NSEL is a subsidiary of Jignesh Shah-led Financial Technologies India Ltd. Shah is seen here coming out of Kalyan jail after posting bail in the case last month. File pic
The State will likely spare babus working on the case involving the scam at the National Spot Exchange Limited (NSEL) from election duty in the assembly polls, so that victims of the Rs 5,000-crore scam can get justice at the earliest.
The government waiver comes following a request from bourse new CEO Saji Cherian, who wrote to Maharashtra state chief secretary last week requesting speedy justice in the case and waiving of election responsibility from officers working on the case, especially with seizure, attachment and sale of properties belonging to the defaulters and accused in the case.
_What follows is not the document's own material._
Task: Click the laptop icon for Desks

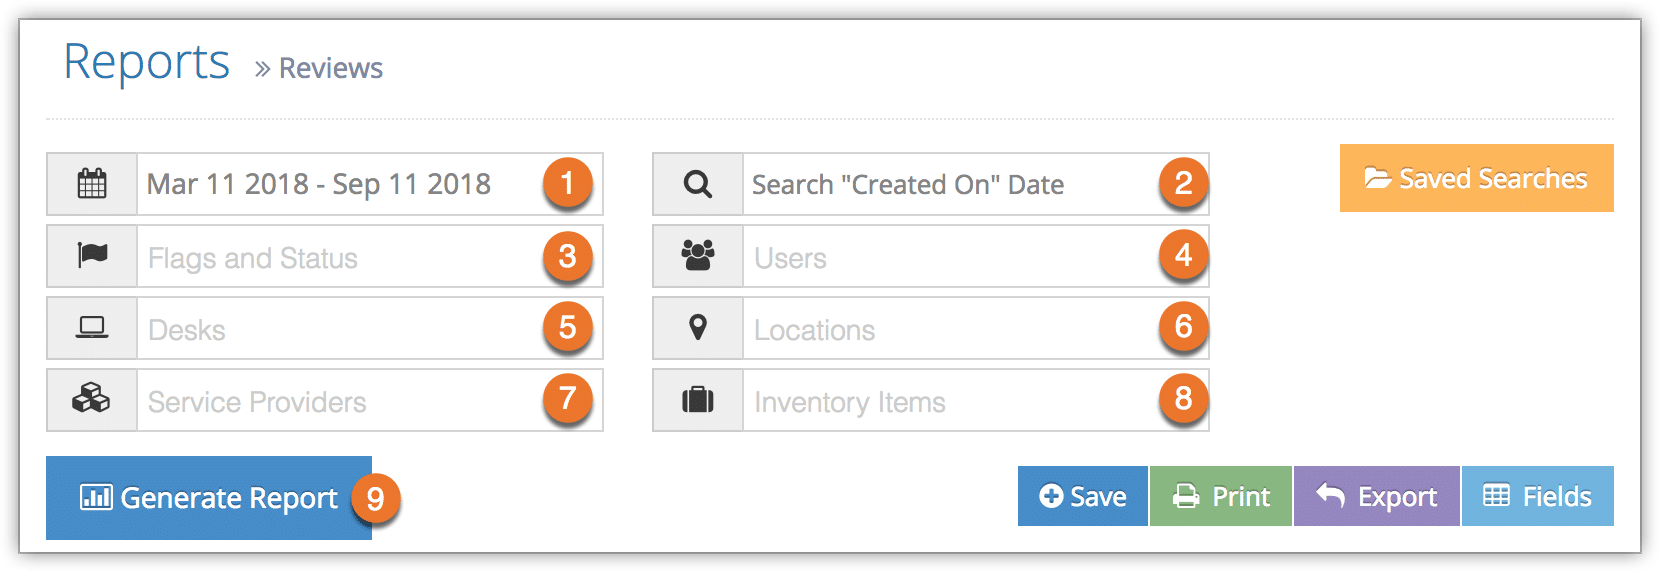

On Tuesday, the commodity markets regulator, Forward Markets Commission (FMC), slammed the NSEL for making negligible progress in recovery of dues from defaulters. The FMC said NSEL has so far recovered only Rs 360 crore in dues from the defaulting members. FMC had alleged that the spot exchange didn't have mechanisms in place, its manpower was slow and without focus in recovering the investors' money.
Babus to the rescue?
The NSEL scam was assessed at a staggering Rs 5,682 crores and the recoverable amount is Rs 5,333 crore. The recovery is to be made from the sale of property belonging to the defaulters/accused in the case, later to paid to as many as 13,000 innocent investors who were the victims.
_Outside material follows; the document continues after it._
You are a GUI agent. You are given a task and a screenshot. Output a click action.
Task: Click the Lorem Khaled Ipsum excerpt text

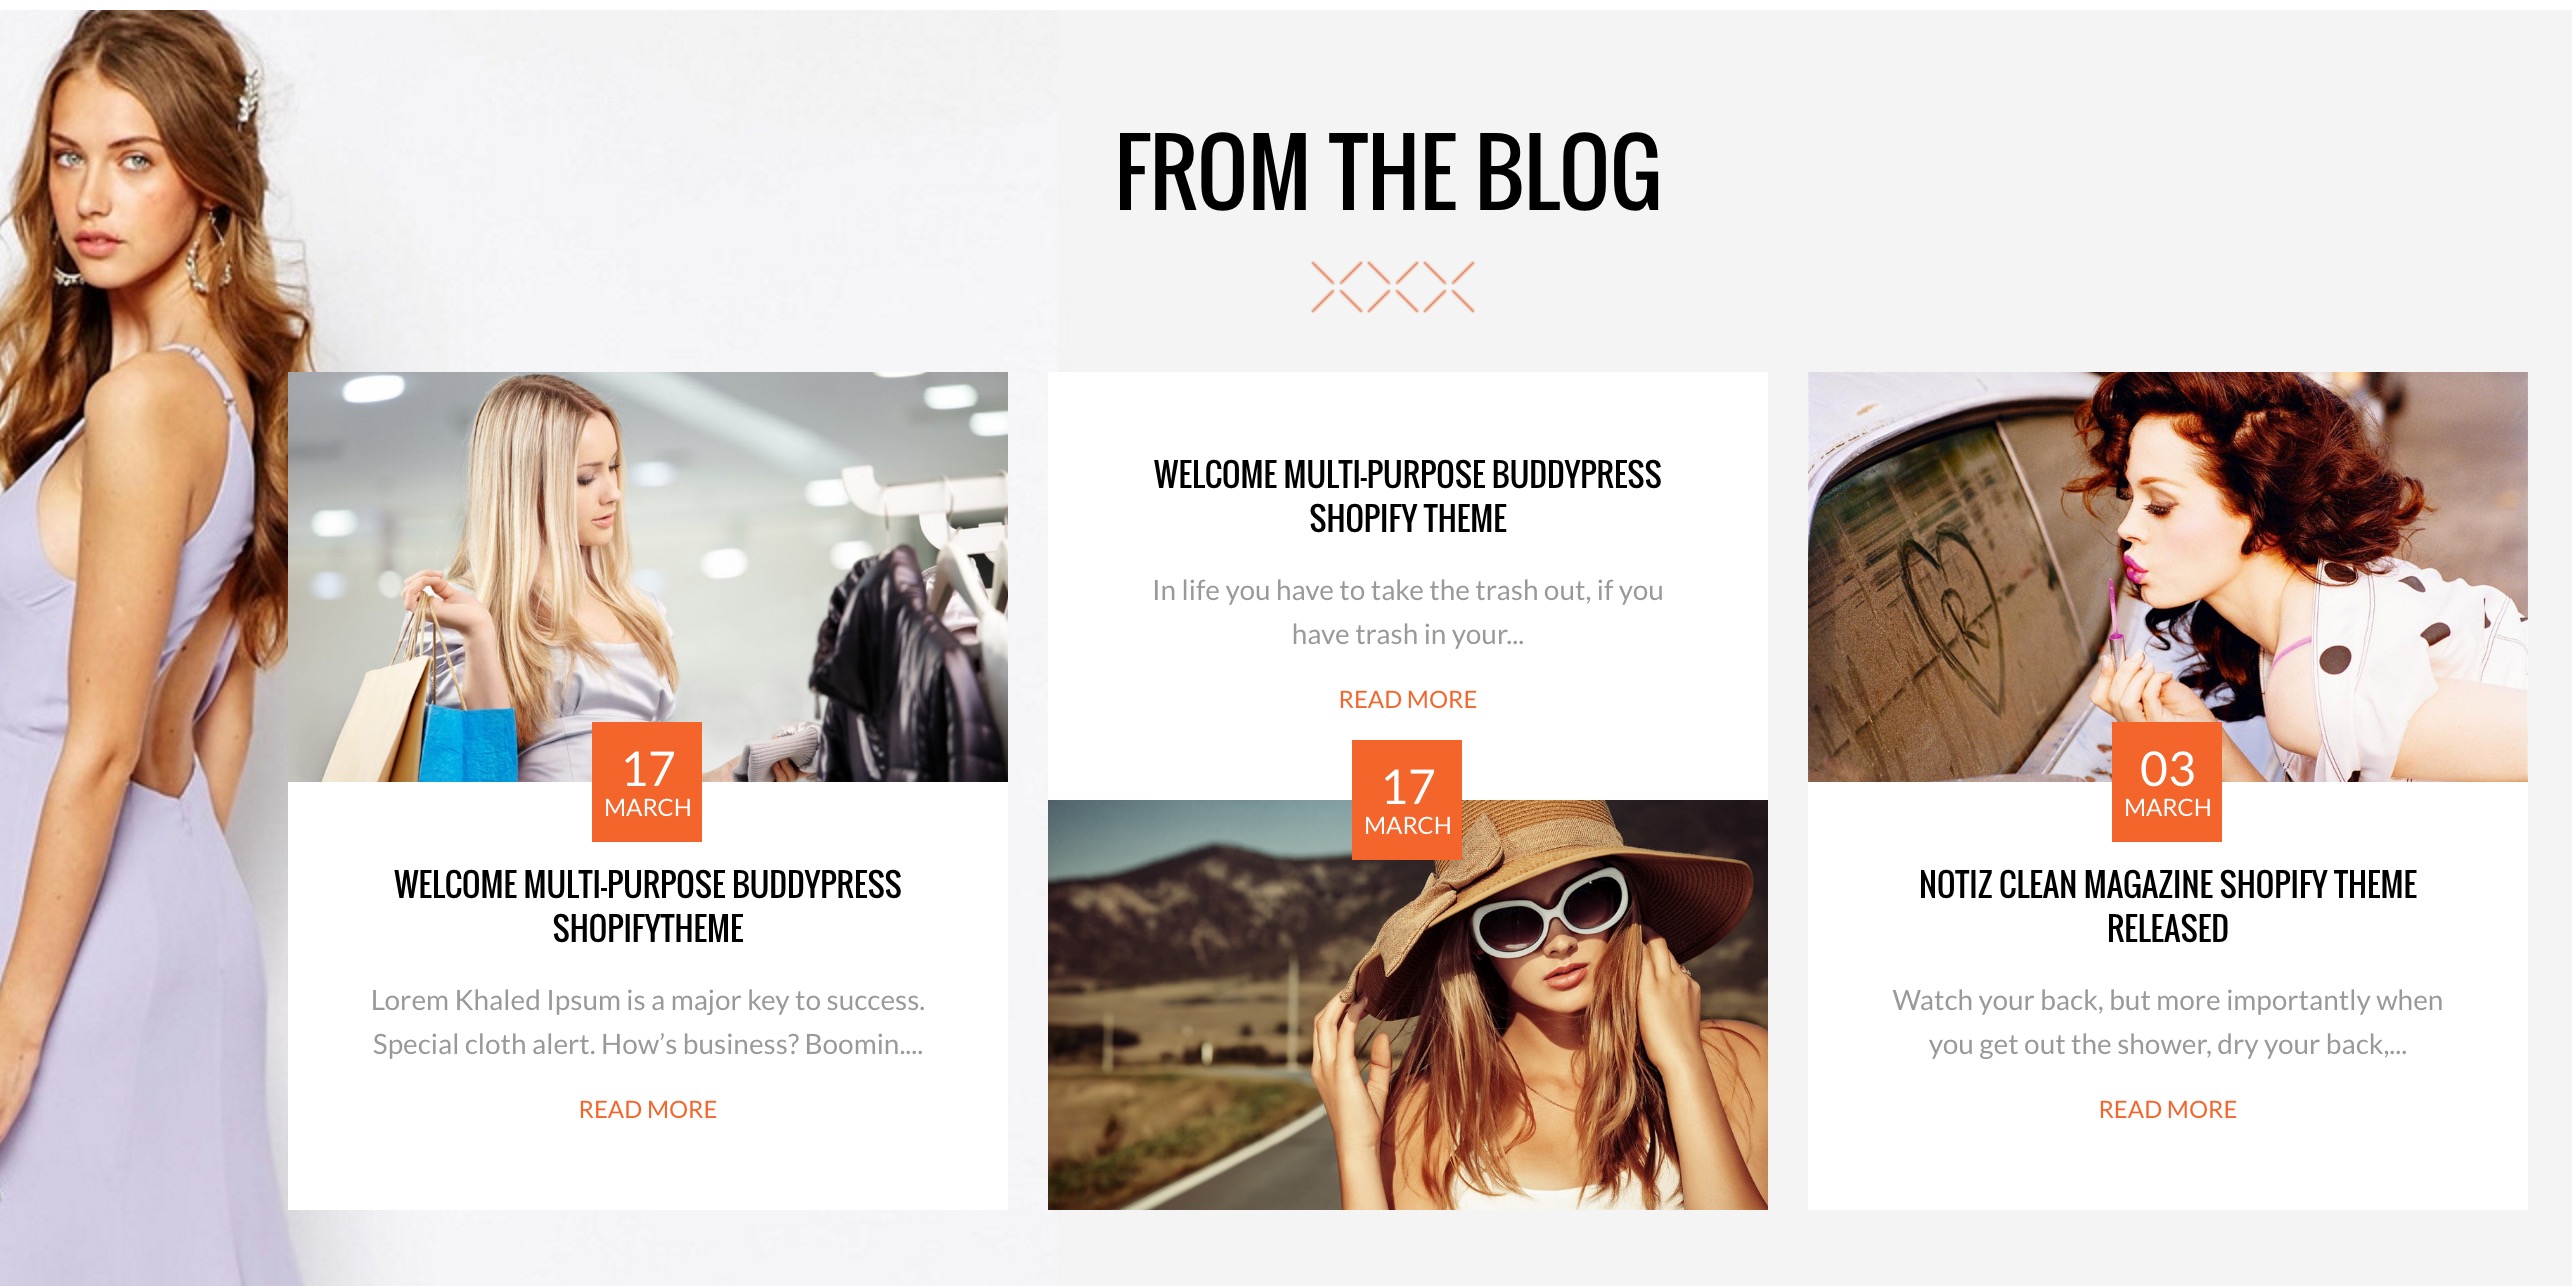648,1022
The Maharashtra Protection of Interest of Depositors (MPID) court has appointed team of officers to facilitate the sale of assets and property; the team is to submit a proposal to the MPID court for sale of assets and commodities belonging to the defaulters.
Sources in the government said the home department will come out with a notification on Monday attaching properties of all defaulters and accused in the NSEL scam. Most of the defaulters have been attached by the Economic Offences Wing of Mumbai Police, and are being tried by the MPID set up under the Maharashtra Protection of Interest of Depositors (in financial establishments) Act.
Cherian's letter seeks special exemption for Deputy Collector Ajit Sakhare, who has been appointed by the MPID court as the âCompetent Authority' on April 17, 2014, to work out a formula on the sale of properties belonging to the accused. "It is known that miscellaneous applications have been filed in the MPID court for sale of assets of defaulters, and recover money from them due to bona fide investors.
MPID has appointed an authority and we request to please exempt him from other duties to ensure justice to bona fide investors as early as possible," reads the letter. The scam-hit bourse had appointed Cherian in August soon after sacking former CEO Anjani Sinha when the exchange shut down operations following a government order.